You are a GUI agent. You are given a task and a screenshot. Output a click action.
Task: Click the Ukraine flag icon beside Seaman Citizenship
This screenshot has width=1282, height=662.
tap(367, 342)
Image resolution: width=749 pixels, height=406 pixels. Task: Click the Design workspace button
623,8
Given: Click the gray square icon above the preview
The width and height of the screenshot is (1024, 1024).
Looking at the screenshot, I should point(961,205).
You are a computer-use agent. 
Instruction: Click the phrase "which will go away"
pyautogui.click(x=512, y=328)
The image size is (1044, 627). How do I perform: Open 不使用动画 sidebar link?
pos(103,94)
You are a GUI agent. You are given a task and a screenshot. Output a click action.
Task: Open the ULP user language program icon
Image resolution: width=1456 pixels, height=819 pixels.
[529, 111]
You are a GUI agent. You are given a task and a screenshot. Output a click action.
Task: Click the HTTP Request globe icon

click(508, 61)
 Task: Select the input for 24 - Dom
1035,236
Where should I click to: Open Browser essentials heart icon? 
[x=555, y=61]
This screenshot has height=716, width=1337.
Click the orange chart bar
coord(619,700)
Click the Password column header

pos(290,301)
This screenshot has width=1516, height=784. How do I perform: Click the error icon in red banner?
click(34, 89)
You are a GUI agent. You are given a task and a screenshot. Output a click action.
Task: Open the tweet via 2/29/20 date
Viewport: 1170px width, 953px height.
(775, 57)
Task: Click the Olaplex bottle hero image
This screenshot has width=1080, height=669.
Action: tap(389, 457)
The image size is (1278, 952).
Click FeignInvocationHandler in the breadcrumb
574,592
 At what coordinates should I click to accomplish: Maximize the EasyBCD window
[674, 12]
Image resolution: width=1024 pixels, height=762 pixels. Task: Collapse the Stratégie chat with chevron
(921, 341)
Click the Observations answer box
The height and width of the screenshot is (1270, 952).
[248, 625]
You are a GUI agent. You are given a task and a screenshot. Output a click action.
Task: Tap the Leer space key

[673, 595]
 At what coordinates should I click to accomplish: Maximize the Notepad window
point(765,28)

.....

Set problem
Recast every line of the records above as a Markdown table with the columns No. and Line, numbering the rows in order and omitting blank lines.

The reply
| No. | Line |
|---|---|
| 1 | You are a GUI agent. You are given a task and a screenshot. Output a click action. |
| 2 | Task: Click the Ukraine flag icon beside Seaman Citizenship |
| 3 | This screenshot has width=1282, height=662. |
| 4 | tap(367, 342) |
| 5 | Image resolution: width=749 pixels, height=406 pixels. Task: Click the Design workspace button |
| 6 | 623,8 |
| 7 | Given: Click the gray square icon above the preview |
| 8 | The width and height of the screenshot is (1024, 1024). |
| 9 | Looking at the screenshot, I should point(961,205). |
| 10 | You are a computer-use agent.  |
| 11 | Instruction: Click the phrase "which will go away" |
| 12 | pyautogui.click(x=512, y=328) |
| 13 | The image size is (1044, 627). How do I perform: Open 不使用动画 sidebar link? |
| 14 | pos(103,94) |
| 15 | You are a GUI agent. You are given a task and a screenshot. Output a click action. |
| 16 | Task: Open the ULP user language program icon |
| 17 | Image resolution: width=1456 pixels, height=819 pixels. |
| 18 | [529, 111] |
| 19 | You are a GUI agent. You are given a task and a screenshot. Output a click action. |
| 20 | Task: Click the HTTP Request globe icon |
| 21 | click(508, 61) |
| 22 |  Task: Select the input for 24 - Dom |
| 23 | 1035,236 |
| 24 | Where should I click to: Open Browser essentials heart icon?  |
| 25 | [x=555, y=61] |
| 26 | This screenshot has height=716, width=1337. |
| 27 | Click the orange chart bar |
| 28 | coord(619,700) |
| 29 | Click the Password column header |
| 30 | pos(290,301) |
| 31 | This screenshot has width=1516, height=784. How do I perform: Click the error icon in red banner? |
| 32 | click(34, 89) |
| 33 | You are a GUI agent. You are given a task and a screenshot. Output a click action. |
| 34 | Task: Open the tweet via 2/29/20 date |
| 35 | Viewport: 1170px width, 953px height. |
| 36 | (775, 57) |
| 37 | Task: Click the Olaplex bottle hero image |
| 38 | This screenshot has width=1080, height=669. |
| 39 | Action: tap(389, 457) |
| 40 | The image size is (1278, 952). |
| 41 | Click FeignInvocationHandler in the breadcrumb |
| 42 | 574,592 |
| 43 |  At what coordinates should I click to accomplish: Maximize the EasyBCD window |
| 44 | [674, 12] |
| 45 | Image resolution: width=1024 pixels, height=762 pixels. Task: Collapse the Stratégie chat with chevron |
| 46 | (921, 341) |
| 47 | Click the Observations answer box |
| 48 | The height and width of the screenshot is (1270, 952). |
| 49 | [248, 625] |
| 50 | You are a GUI agent. You are given a task and a screenshot. Output a click action. |
| 51 | Task: Tap the Leer space key |
| 52 | [673, 595] |
| 53 |  At what coordinates should I click to accomplish: Maximize the Notepad window |
| 54 | point(765,28) |